Makaya McCraven - In the Moment (International Anthem, 2015) ****½

By Matthew Grigg

'In the Moment' is the third release from fledgling Chicago label International Anthem, the first two were differing incarnations of Rob Mazurek's 'Alternate Moon Cycles', and this third offering boasts contributions from Chicago stalwarts Joshua Abrams and Jeff Parker amongst others. An auspicious start. The material here is culled from a 12 month residency at Chicago's The Bedford featuring a revolving cast of some of Chicago's emerging and best known improvisers, the resultant 48 hours worth of recorded material was then edited down, remixed and reworked.

Whilst the name Makaya McCraven may be new to many, a drumming McCraven may well ring a few bells.
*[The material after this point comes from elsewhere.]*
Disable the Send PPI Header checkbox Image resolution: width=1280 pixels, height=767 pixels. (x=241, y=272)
Stephen McCraven, Makaya's father, has worked and recorded alongside the likes of Archie Shepp and Sam Rivers. The younger McCraven though, is very much his own man. In the same way as, say, Jack DeJohnette has absorbed and uploaded world musics into his approach, McCraven's playing is liberally peppered with Hip Hop inflections, with Jazz and Hip Hop comprising the base pairing central to the double helix of his musical DNA.
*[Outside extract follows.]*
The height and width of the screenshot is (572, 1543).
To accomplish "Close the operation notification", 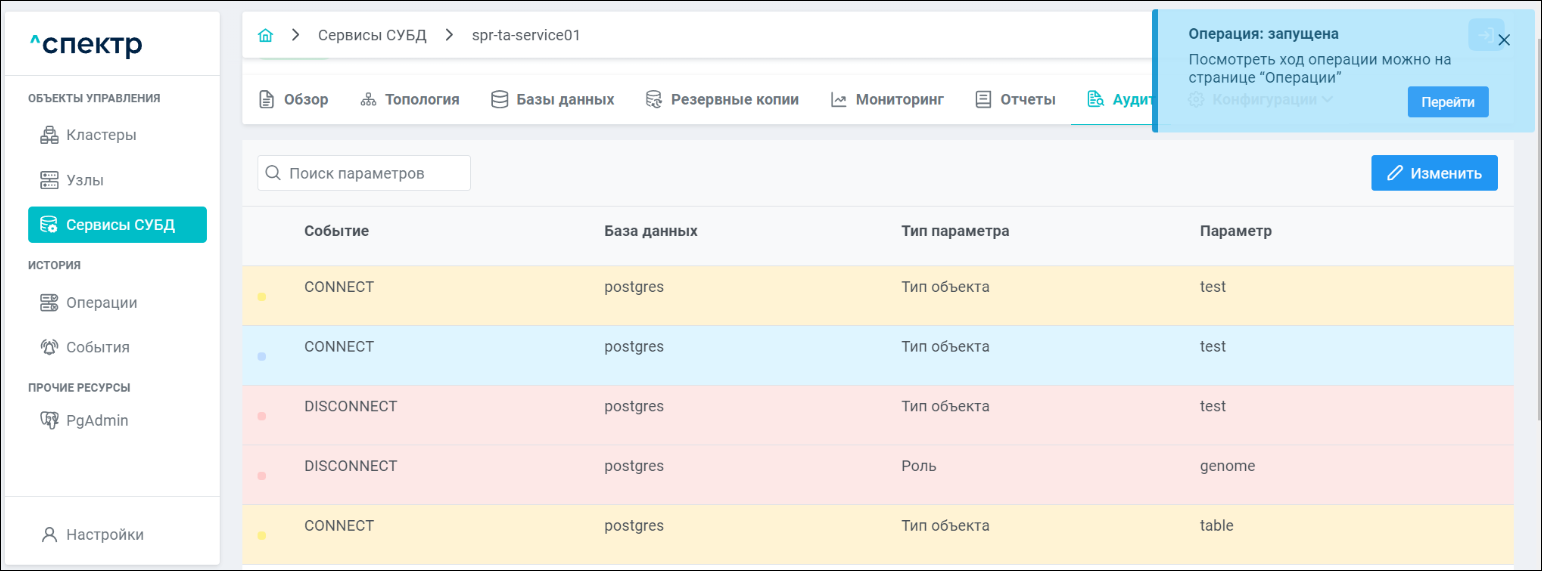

The album's tracks are either primarily groove oriented or based around repeated melodic figures. This is 'free improvisation' as initially coined in reference to post bebop musics, neither free of meter nor tonal centre but spontaneously composed around melodic or rhythmic kernels. 'First Thing First', which hails from early in the residency, is the only track which features no edits or reworking, and whilst embryonic compared to pieces later on the album, is a good early indicator of the musical approach, as well as providing a vantage point from which the amount of reworking can be observed. The post-production techniques both streamline the source material, and create more durable musical structure by subtly reinforcing sections with overdubs and looping certain phrases. Even the background bar chatter is worked into the mix, occasional exclamation from the crowd becoming another texture or looped rhythmic element. Here the relationship between Hip Hop and Jazz comes full circle, a musician informed by both using the production techniques of the former to build an new approach to the latter. The results suggest the Blue Note re-workings of Madlib's 'Shades of Blue', A Tribe Called Quest's beats, or an acoustic Isotope 217º. Fresh energy and ideas abound.
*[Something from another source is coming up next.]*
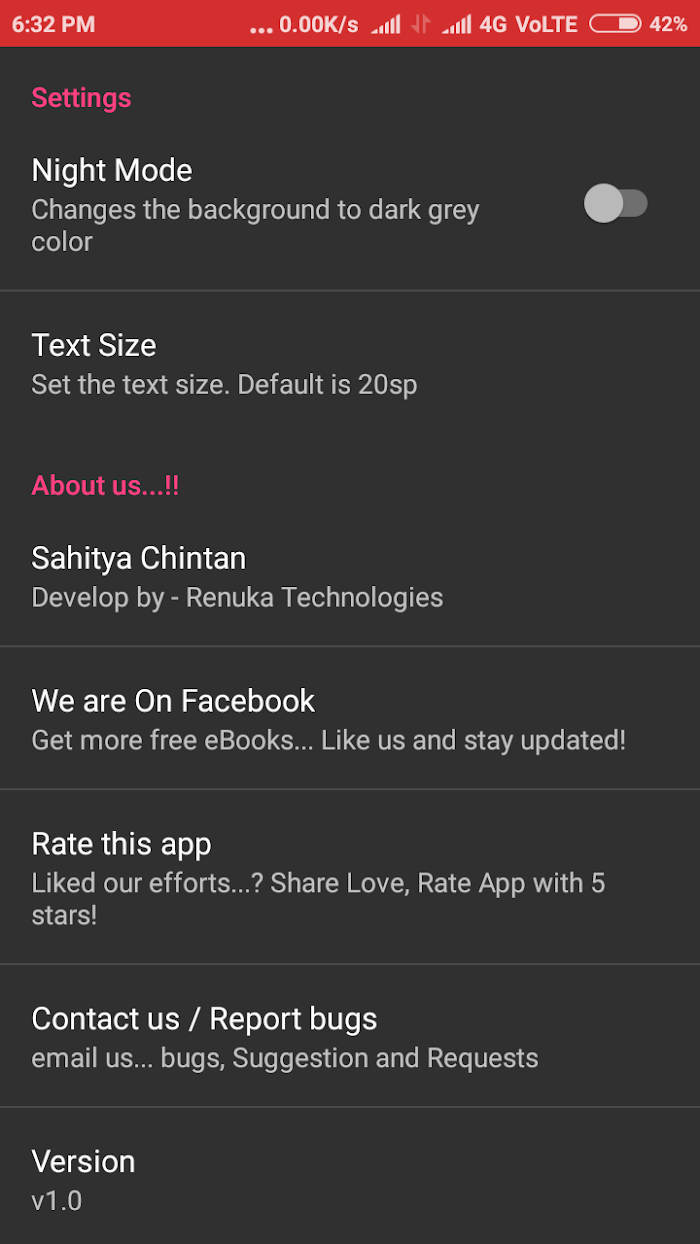Tap the 6:32 PM clock
The width and height of the screenshot is (700, 1244).
(53, 24)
The variety of contributors, alongside the sustained level of quality of their contributions, ensures the approach which underpins the album never becomes tired. Whilst Abrams and Parker's are the two most recognisable names each musician holds his own, the changing combinations from week-to-week demonstrate a group who are sympathetic to the specifics of each aggregation whilst retaining their individual voices. Hailing from a city with a rich history of creating first rate post-Jazz musics, 'In the Moment' feels like both a rallying point and clarion call to those wanting to write its next chapter.

Makaya McCraven - drums, beats, loops & overdubs
Matt Ulery - double bass & bass guitar
Marquis Hill - trumpet
Junius Paul - double bass & bass guitar
Justin 'Justefan' Thomas - vibraphone
Jeff Parker - guitar
Joshua Abrams - double bass
De'Sean Jones - tenor saxophone
Tony Barba - tenor saxophone & electronics

Available as DL/CD/2LP from here


Tony said...

Lp is sold out at source
i have some cds left

Martin Schray said...

Sounds totally interesting. Thanks for the great review, Matthew.

Antonio said...

Really nice review, Matthew! Thanks!

I would have graded it a bit lower, though.

Many of these cuts come through like undercooked fragments and the album as a whole feels like a sampler to me. On the other hand, the latter part of the record seems tighter and the post-production shenanigans are particularly welcome since they present a pretty fresh approach and melding of styles.

Paolo Casertano said...

Totally agree with Antonio. The album is nice but it really sounds as a compilation or a sampler...there's this constant feeling of incompleteness that really compromised my listening.